Sur la route, les voitures passent, les occupants fermant précipitamment leurs fenêtres, évitant le groupe
et partant au plus vite. La fureur des kannadas ne s’atténue pas. Un bus arrive et se retrouve bloqué par les paysans, qui occupent maintenant toute la route. Les malayalis tendent le cou vers le
bus : peut-être que les occupants vont venir à leur secours. Mais personne ne sort, chacun étant bien trop content de ne pas être l’objet de la colère des paysans. Personne ? Un
vieillard descend…
Il est tout ridé, chenu ; un vieux. Il relève son dhoti et l’attache devant lui. Il embrasse la scène
d’un coup d’œil. Plus personne ne respire dans un bus comme dans l’autre. Les attaquants ne l’ont pas vu, ils continuent leurs imprécations et leurs coups. Soudain, une voix s’élève et couvre les
hurlements. C’est le vieillard qui a parlé. Comment un si petit corps peut-il faire autant d’effet. Aussi soudainement qu’il est intervenu, les hommes s’arrêtent. Chacun baisse la tête. Le
premier paysan, celui sur la charrette bousculée, plaide sa cause. Les malayâlis ne comprennent pas ce qu’il dit, mais les gestes sont éloquents : il montre le bus, la vache, fait des
signes. Le papy écoute, sans qu’une seule expression de son visage ne traduise la moindre pensée.

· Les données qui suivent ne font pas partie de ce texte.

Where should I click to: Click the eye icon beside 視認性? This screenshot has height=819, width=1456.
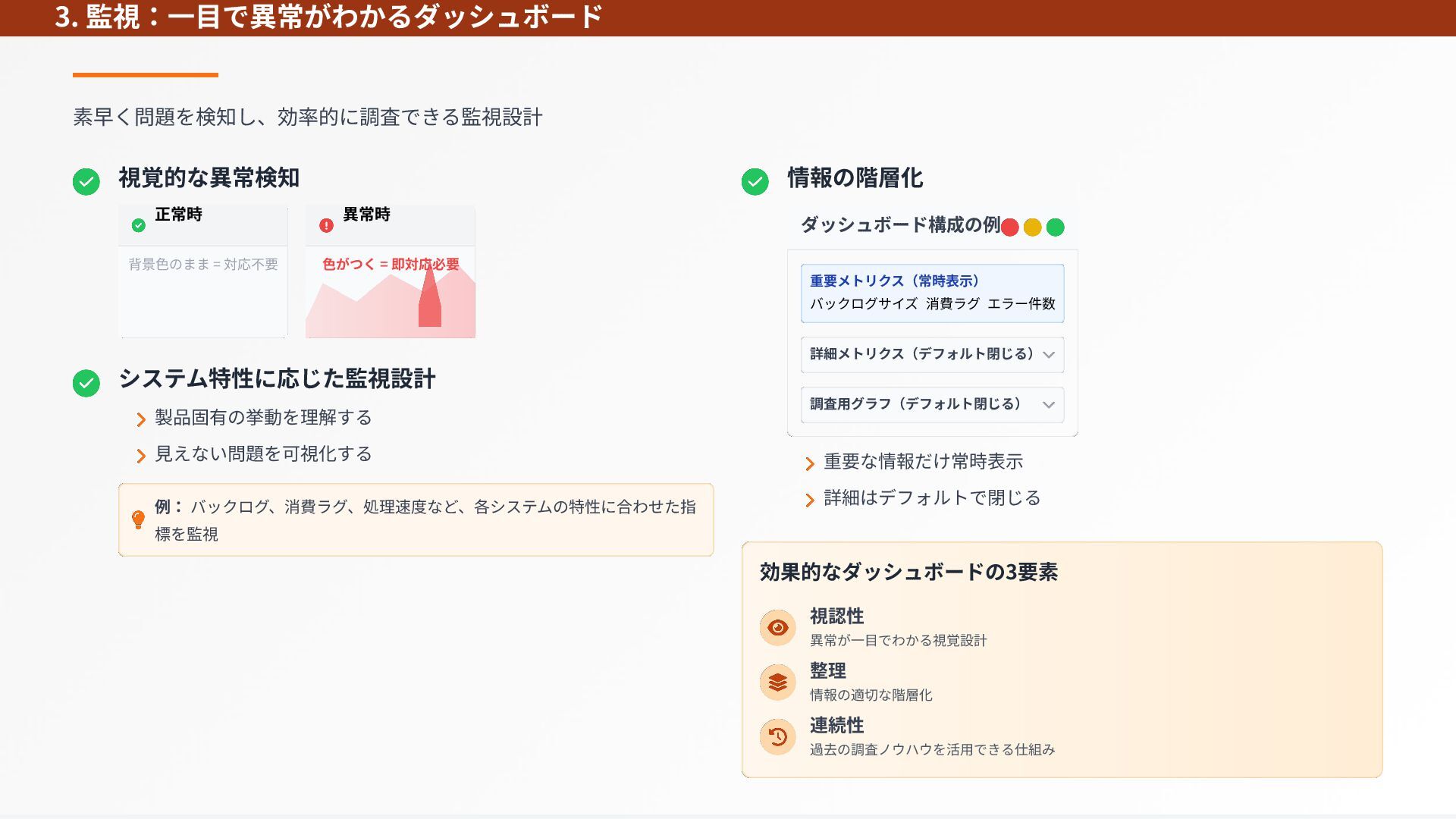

Il n’a dit que quelques mots. Juste un geste de la main. Les hommes ont repris leurs armes, leurs
charrettes, leurs vaches et sont repartis. Un autre geste, il a fait signe au bus malayâli de partir. Le chauffeur n’a pas demandé son reste ; la première embrayée, il est parti comme s’il
avait le diable à ses trousses. Qui était ce vieux qui a réglé la situation ? Un sage, un chef de clan ? Et que leur a-t-il dit qui puisse calmer leur colère comme cela ? Personne
n’a jamais su. Mais le temple de Somnathpur n’a jamais reçu autant d’offrandes et Vishnou autant de prières !
Cette anecdote est totalement vraie, vécue par Mari de BelleSoeur (un prof, encore un !), et
racontée alors que nous parcourions le chemin entre le palais de Tippu et le temple de Somnathpur. Curieusement, notre ami et chauffeur a particulièrement fait attention aux animaux qui
croisaient sans cesse notre route. Quand on vous dit qu’elles sont sacrées, les vaches !
* Guerre et Paix, en russe dans le texte.